Le FSN a financé des microprojets et réalisé plusieurs infrastructures socioéconomiques
Les administrateurs ont examiné avec objectivité et amendé les différents documents soumis à leur approbation en vue de formuler des recommandations pertinentes qui permettront au FSN de réaliser pleinement sa mission. L'ordre du jour portait donc sur l’examen et adoption du procès-verbal de la précédente session ordinaire du conseil d'administration, le point de l'exécution des recommandations de la 24è session, le rapport d'activités 2025 et l'exécution du budget du Fonds au titre de l'exercice 2025. Les administrateurs se sont aussi prononcés sur le projet de budget 2026 de la structure.

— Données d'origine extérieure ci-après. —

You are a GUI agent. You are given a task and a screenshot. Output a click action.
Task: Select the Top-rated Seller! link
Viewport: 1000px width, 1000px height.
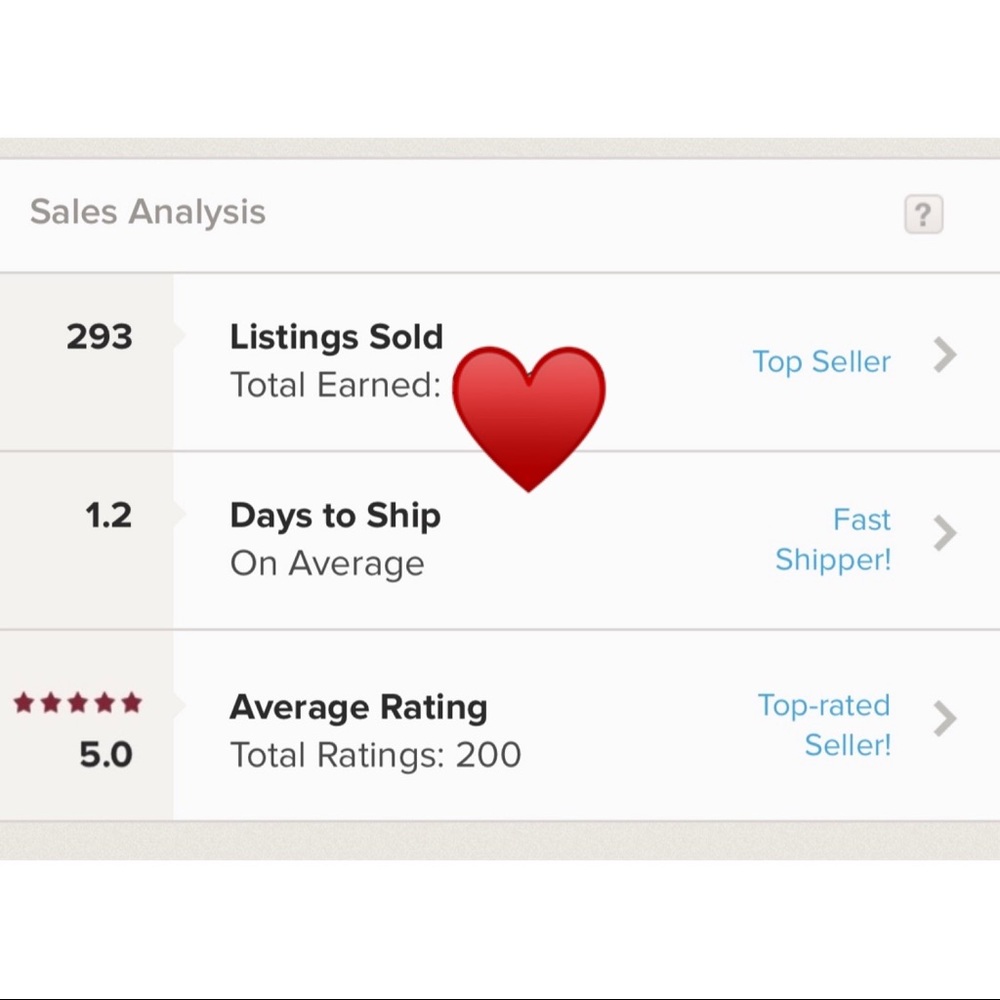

Au cours de l’exercice écoulé, le FSN a connu des difficultés comme toutes les structures. Mais, il a pu accomplir quelques actions de solidarité et de réduction de la pauvreté. Pour Sayon Doumbia, les défis sont nombreux et leurs solutions exigent d’eux plus d'engagements et de sacrifices pour accompagner les efforts du FSN en vue de l'accomplissement de la mission assignée. En effet, note-t-il, la préoccupation majeure pour le FSN est la non disponibilité de ressources financières pérennes pour la réalisation de ses activités. Cette situation, a précisé Sayon Doumbia, ne permet pas au Fonds de solidarité nationale de mener efficacement sa mission principale, à savoir contribuer à atténuer les inégalités et à réduire la pauvreté.
De même, le contexte actuel du pays affecte significativement la réalisation des travaux d'infrastructures prévus dans le cadre du Projet d'appui à la réinsertion socio-économique des populations du Nord du Mali. Toutefois, en dépit des difficultés soulevées, le FSN a réalisé un certain nombre d'activités en direction des groupes vulnérables en termes de renforcement de la solidarité nationale, de la lutte contre la pauvreté et l'exclusion sociale, a affirmé le président du conseil.
Il s'agit du financement des microprojets, de la réalisation des infrastructures socioéconomiques de base et de la distribution des dons aux groupes vulnérables à travers le partenariat avec LWR/Corus international, entre autres. Au cours de la réunion, les administrateurs ont eu une pensée pieuse pour les collègues décédés l’année dernière. Il s’agit de Mme Djikiné Hatouma Gakou (ancienne membre du Conseil national de Transition) et Abdoulaye Ibrahim Maïga (ancien conseiller technique au ministère en charge de la Santé), tous deux administrateurs du FSN.